Written tasks:
a - Reproduce verbatim the part of the iov_iter post that begins at the words "Large part of" and stops after the words "lot of sense.".
b - Summarize the iov_iter post in two sentences.

Document passage:

[RFC][PATCHSET] iov_iter work

From: Al Viro
Date: Sun Jun 06 2021 - 15:08:15 EST


Large part of the problems with iov_iter comes from its history -
it was not designed, it accreted over years. Worse, its users sit on
rather hots paths, so touching any of the primitives can come with
considerable performance cost.

iov_iter first appeared as a replacement for mutable iovec
arrays - it carried the state that needed to be modified, allowing
to leave iovecs themselves unchanged through the operations. Rewrites
of iovec arrays had been costly and avoiding them on the fairly hot
paths made a lot of sense.

Several years later it had been expanded - instead of wrapping
the operations dealing with kernel memory rather than userland one into
set_fs(), we'd added the "do those iovecs refer to userland memory?" flag
into iov_iter and had primitives act accordingly. Soon after that
we'd added a flavour that used <page,offset,length> triples instead of
<address,length> pairs (i.e. bio_vec instead of iovec); that simplified
a lot of stuff. At that stage the code coalesced into lib/iov_iter.c
and include/linux/uio.h. Another thing that happened at that time was
the conversion of sendmsg/recvmsg to iov_iter; that added some primitives
and mostly killed the mutable iovecs off.

Then we'd grown yet another flavour, when destination had
been a pipe. That simplified a lot of stuff around splice(2).

Raw data:
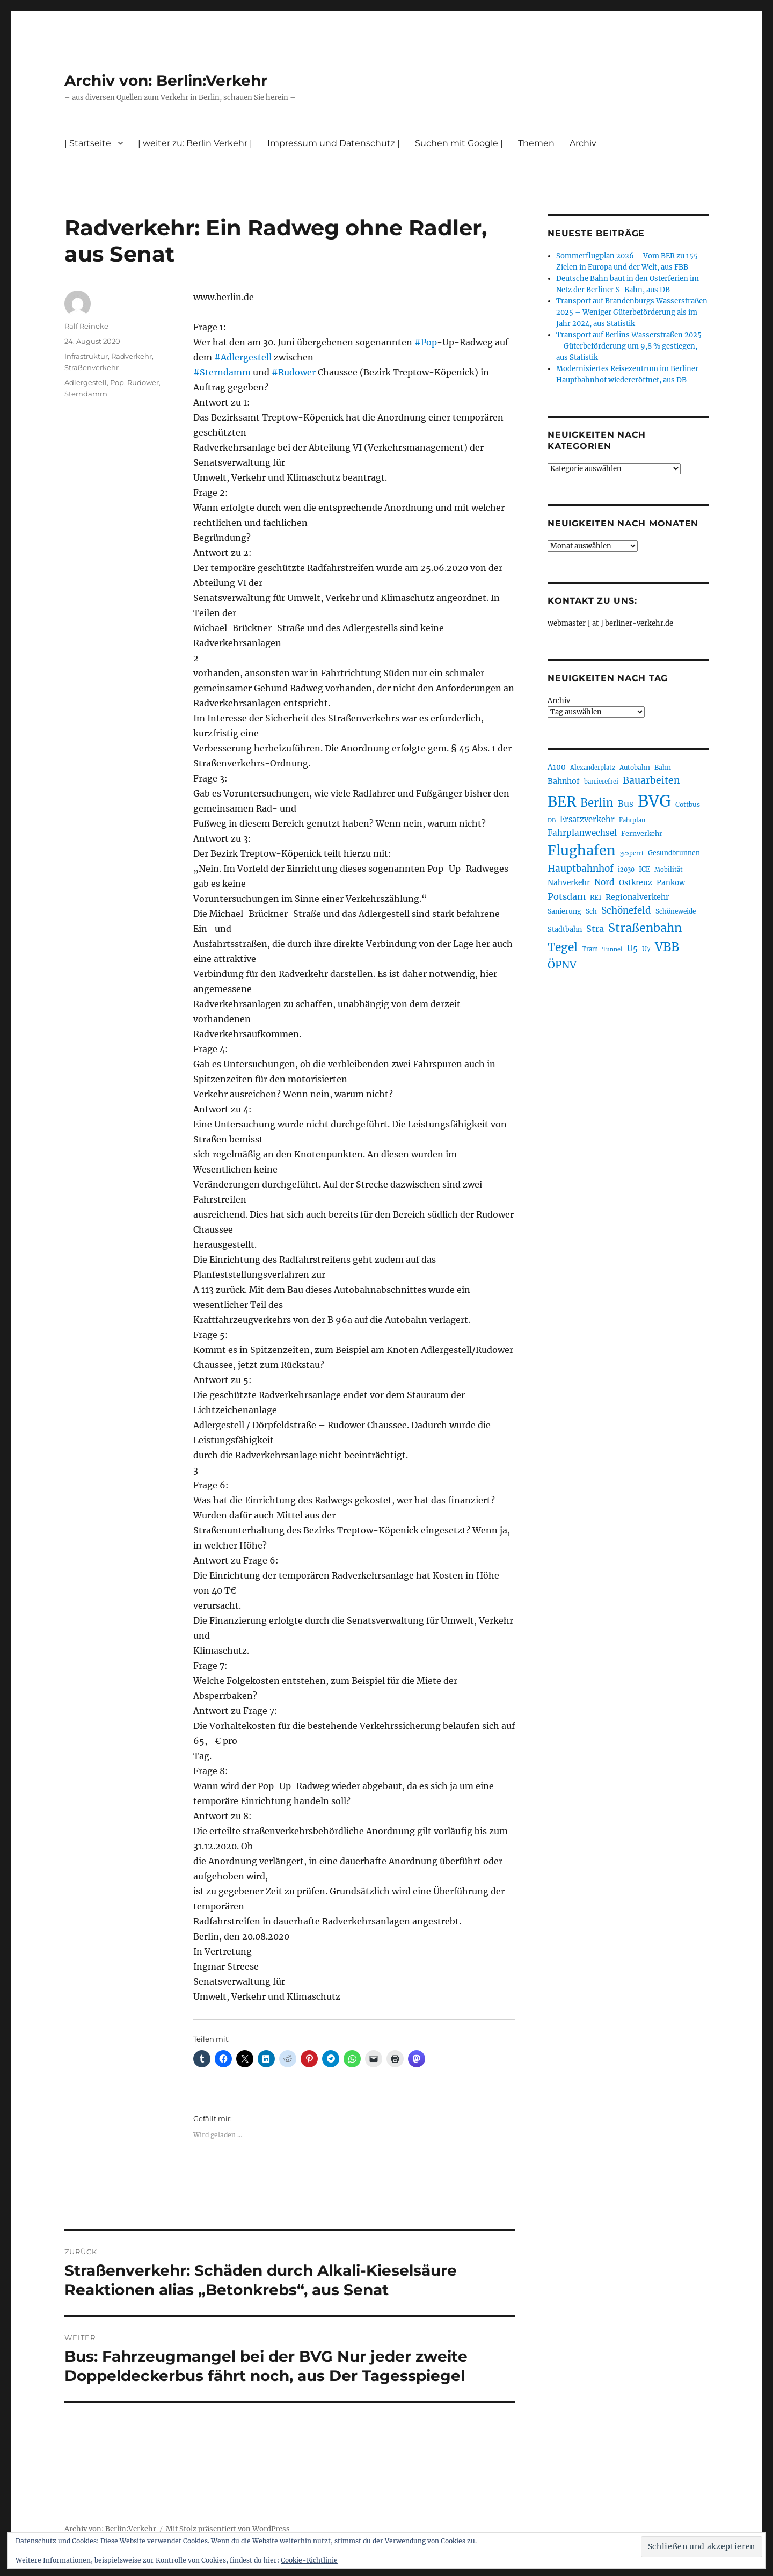 This screenshot has height=2576, width=773. What do you see at coordinates (581, 868) in the screenshot?
I see `Hauptbahnhof [Hauptbahnhof (354 Einträge)]` at bounding box center [581, 868].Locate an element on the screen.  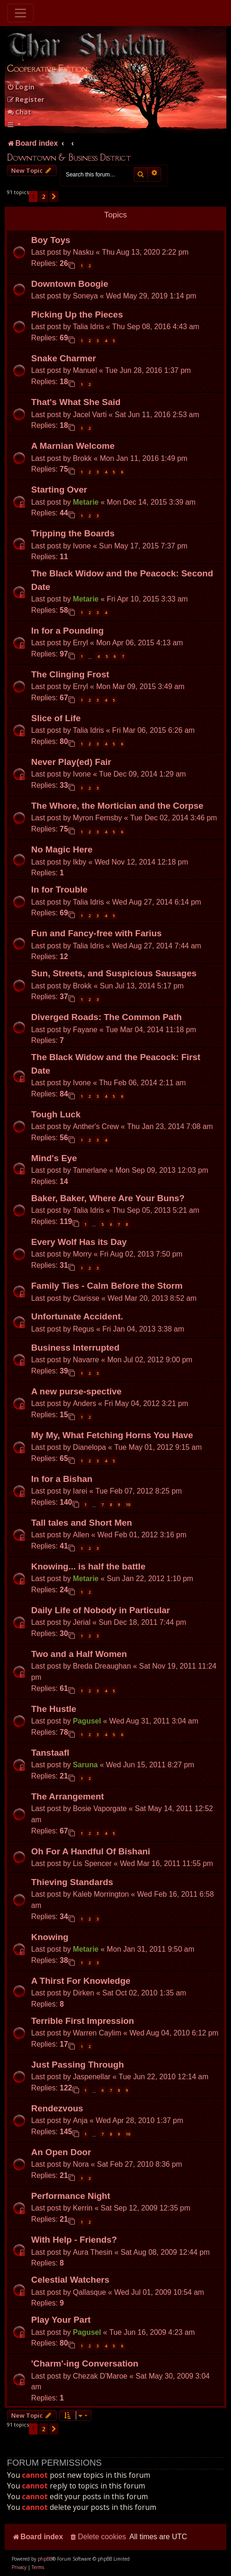
Tall tales and Short Men is located at coordinates (81, 1523).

Answers for this exercise:
a -
Large part of the problems with iov_iter comes from its history -
it was not designed, it accreted over years. Worse, its users sit on
rather hots paths, so touching any of the primitives can come with
considerable performance cost.

iov_iter first appeared as a replacement for mutable iovec
arrays - it carried the state that needed to be modified, allowing
to leave iovecs themselves unchanged through the operations. Rewrites
of iovec arrays had been costly and avoiding them on the fairly hot
paths made a lot of sense.

b - Many of iov_iter's problems come from its having accreted over years rather than being designed, and because its users sit on hot paths, changing any of its primitives can carry a considerable performance cost. It began as a replacement for mutable iovec arrays and was later expanded with a flag for userland memory, a bio_vec variant, the conversion of sendmsg/recvmsg to iov_iter, and a variant for pipe destinations.